Un régal !

Un titre tout aussi farfelu que son précédent roman à succès Le cercle littéraire des amateurs d’épluchures de patates.

Synopsis :

Macedonia, Virginie Occidentale, été 1938. Layla Beck, jeune fille fortunée qui refuse le beau parti que lui a choisi son père sénateur, est contrainte de gagner sa vie. Elle débarque à Macedonia pour écrire un livre de commande sur l’histoire de la ville. Elle se retrouve hébergée dans une famille désargentée et ô combien loufoque, autrefois propriétaire d’une fabrique de chaussettes détruite par un incendie…

 

Dans cet opus, on retrouve les ingrédients qui avaient largement contribué au succès du Cercle : l’alternance des voix, le mélange des registres, des personnages hauts en couleur ; il y a de l’humour, de la fantaisie, de la poésie, des sentiments.

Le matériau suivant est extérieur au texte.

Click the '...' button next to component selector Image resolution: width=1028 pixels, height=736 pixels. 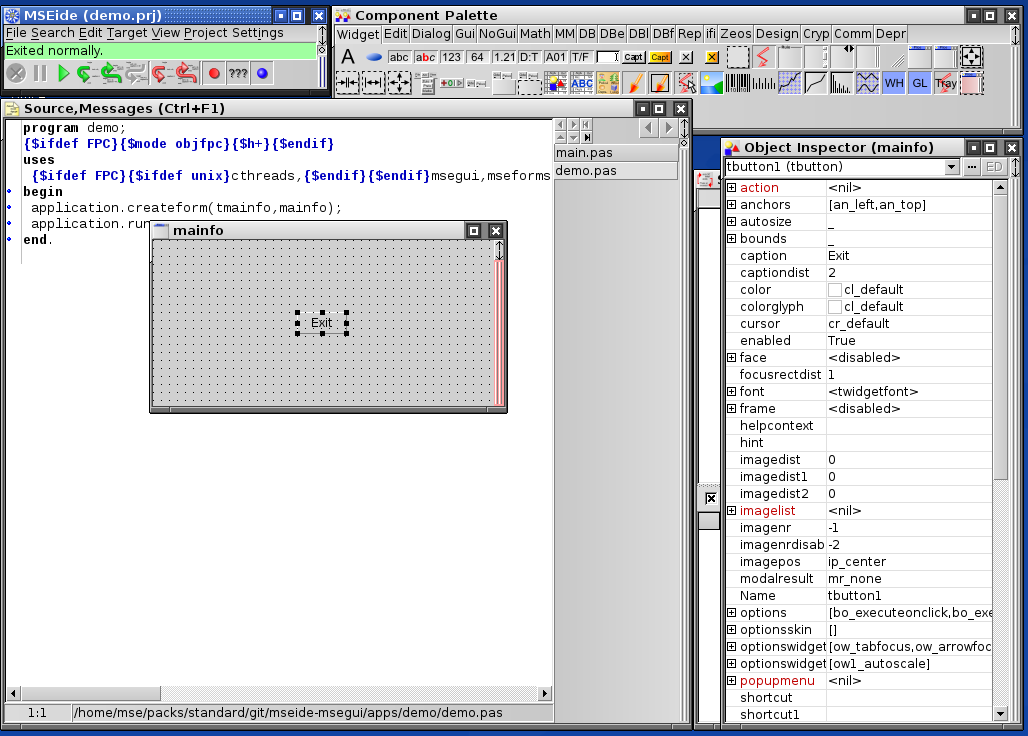click(x=972, y=168)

Un TRES bon moment de lecture !

A noter l’excellente traduction.

Un ‘tit extrait pour goûter au style rafraîchissant de l’auteur :

– Pour vous – et pour Felix, j’imagine – deux garçons endormis dans des cercueils, c’est un épisode cocasse. Pour ma mère, c’était une infamie. Pour moi, ce n’était qu’un cas de délinquance juvénile que je considérais comme un grave délit. Je n’ai jamais, jusqu’à cet instant, trouvé cela comique. Ce qui confirme mon propos au sujet de Goodacre. Chacun de nous voit une histoire donnée à travers le prisme de sa propre subjectivité. Nous sommes incapables de nous montrer objectifs. vous devez vous méfier de vos sources.

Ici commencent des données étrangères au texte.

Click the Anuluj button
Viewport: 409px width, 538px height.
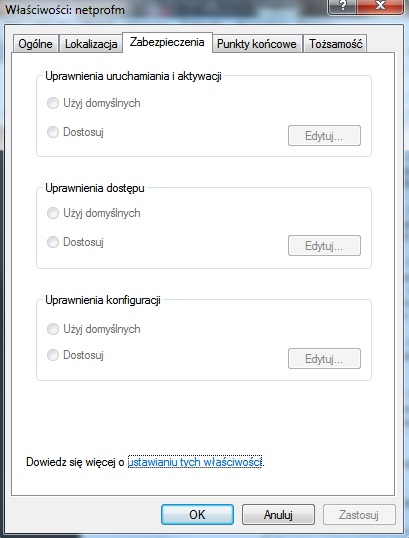tap(278, 514)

– Si personne ne peut faire preuve d’objectivité, rétorqua Layla, pensive, alors le problème est insoluble, et l’Histoire toute entière est suspecte.

-Vous êtes une jeune fille très astucieuse, commenta Mlle Betts en l’observant avec circonspection. Mais réfléchissez : c’est peut-être la revendication d’objectivité qui est suspecte. Et dans ce cas, la question devient : que voulez-vous que soit L’Histoire de Macedonia ?

-Moi ? Pourquoi ? Il n’y a pas d’enjeu pour moi dans cette affaire. Je n’ai aucune ambition particulière à ce sujet.

A la seconde où elle articulait ces mots, elle comprit que ce n’était pas vrai. Elle voulait que L’Histoire de Macedonia amuse les gens d’esprit et pique au vif ceux qui en étaient dépourvus, qu’elle mette les Romeyn en valeur et écrase les Parker Davies, et montre qu’elle, Layla beck, avait perçu tout ce qui leur avait échappé.